Desde una plaza caraqueña, de pie frente a la estatua de Simón Bolívar, José Martí nos envió este mensaje para siempre: “todos los americanos deben querer a Bolívar como a un padre. A Bolívar y a todos los que pelearon como él porque la América fuese del hombre americano…”

Es por eso que amamos a Ernesto Guevara como a un padre, con un afecto que la admiración y la gratitud animan en nosotros. A pesar de no tener a Martí entre los modelos con que crecemos los cubanos, el Che se convirtió al credo del Héroe Nacional como a entrañable religión.

Después de andar por el continente estrechando con gozo toda mano callosa igual que aquel peregrino luminoso, vino a renacer en Santa Clara para caer más tarde al pie de la higuera boliviana. Se había transformado en otro hijo predilecto de América.

Por la familia humana

José Martí asumió en la adolescencia el ejemplo de Céspedes, que se proclamó padre de todos los cubanos cuando los españoles intentaron domarle la rebeldía con el anuncio de que le iban a fusilar a un hijo.

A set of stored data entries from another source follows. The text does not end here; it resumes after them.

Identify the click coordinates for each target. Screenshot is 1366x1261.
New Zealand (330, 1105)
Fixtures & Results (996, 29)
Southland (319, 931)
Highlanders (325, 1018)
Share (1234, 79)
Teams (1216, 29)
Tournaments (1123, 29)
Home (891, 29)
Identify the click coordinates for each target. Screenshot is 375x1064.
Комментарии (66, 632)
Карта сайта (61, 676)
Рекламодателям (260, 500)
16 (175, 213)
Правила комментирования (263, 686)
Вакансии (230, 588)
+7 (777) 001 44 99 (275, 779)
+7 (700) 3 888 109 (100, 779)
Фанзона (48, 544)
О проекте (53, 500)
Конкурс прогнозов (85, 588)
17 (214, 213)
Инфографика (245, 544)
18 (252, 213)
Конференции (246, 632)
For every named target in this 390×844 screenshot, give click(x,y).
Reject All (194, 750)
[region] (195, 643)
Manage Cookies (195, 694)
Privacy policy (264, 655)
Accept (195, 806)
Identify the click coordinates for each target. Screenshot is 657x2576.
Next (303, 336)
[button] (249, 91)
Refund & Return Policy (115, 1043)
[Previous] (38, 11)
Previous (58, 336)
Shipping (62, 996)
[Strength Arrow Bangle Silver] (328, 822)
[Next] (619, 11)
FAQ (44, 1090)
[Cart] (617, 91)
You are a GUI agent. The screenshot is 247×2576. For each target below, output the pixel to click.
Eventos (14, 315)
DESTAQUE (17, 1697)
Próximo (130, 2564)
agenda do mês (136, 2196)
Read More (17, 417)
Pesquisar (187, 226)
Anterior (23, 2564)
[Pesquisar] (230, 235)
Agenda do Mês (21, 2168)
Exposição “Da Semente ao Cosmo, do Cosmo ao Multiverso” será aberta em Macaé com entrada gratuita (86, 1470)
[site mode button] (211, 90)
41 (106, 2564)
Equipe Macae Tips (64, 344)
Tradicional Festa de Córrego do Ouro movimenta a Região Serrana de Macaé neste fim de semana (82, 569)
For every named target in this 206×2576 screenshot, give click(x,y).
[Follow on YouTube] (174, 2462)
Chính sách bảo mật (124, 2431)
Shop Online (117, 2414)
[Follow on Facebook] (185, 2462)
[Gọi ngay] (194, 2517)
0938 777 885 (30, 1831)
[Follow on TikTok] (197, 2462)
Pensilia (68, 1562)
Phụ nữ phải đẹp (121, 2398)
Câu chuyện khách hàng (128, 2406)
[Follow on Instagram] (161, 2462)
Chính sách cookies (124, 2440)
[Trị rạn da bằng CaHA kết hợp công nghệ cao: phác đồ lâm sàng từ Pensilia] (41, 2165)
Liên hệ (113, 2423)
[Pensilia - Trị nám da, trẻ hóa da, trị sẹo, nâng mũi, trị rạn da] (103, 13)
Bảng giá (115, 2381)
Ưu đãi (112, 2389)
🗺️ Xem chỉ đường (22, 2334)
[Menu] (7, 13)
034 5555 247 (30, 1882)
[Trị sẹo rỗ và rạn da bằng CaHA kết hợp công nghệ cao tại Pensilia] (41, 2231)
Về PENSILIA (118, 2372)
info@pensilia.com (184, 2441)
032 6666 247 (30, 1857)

El propio Martí advirtió después: ¿Vivir impuro? ¡no vivas, hijo!, y reiteró que prefería ver al hijo muerto antes que envilecido. Con esa energía moral Ernesto Guevara ejercía su paternidad, porque la sabiduría del amor está en la rectitud y la exigencia.

Cuando abandonó generoso la casa familiar, nada material dejó a sus hijos, confiando en que la Revolución les daría suficiente para vivir. Ni egoísmo, ni mezquindad, ni vanagloria había en ese hombre que nos empequeñece desde su estatura, y por cuyo ejemplo aspiramos cada día a que los niños que amamos quieran ser como el Che.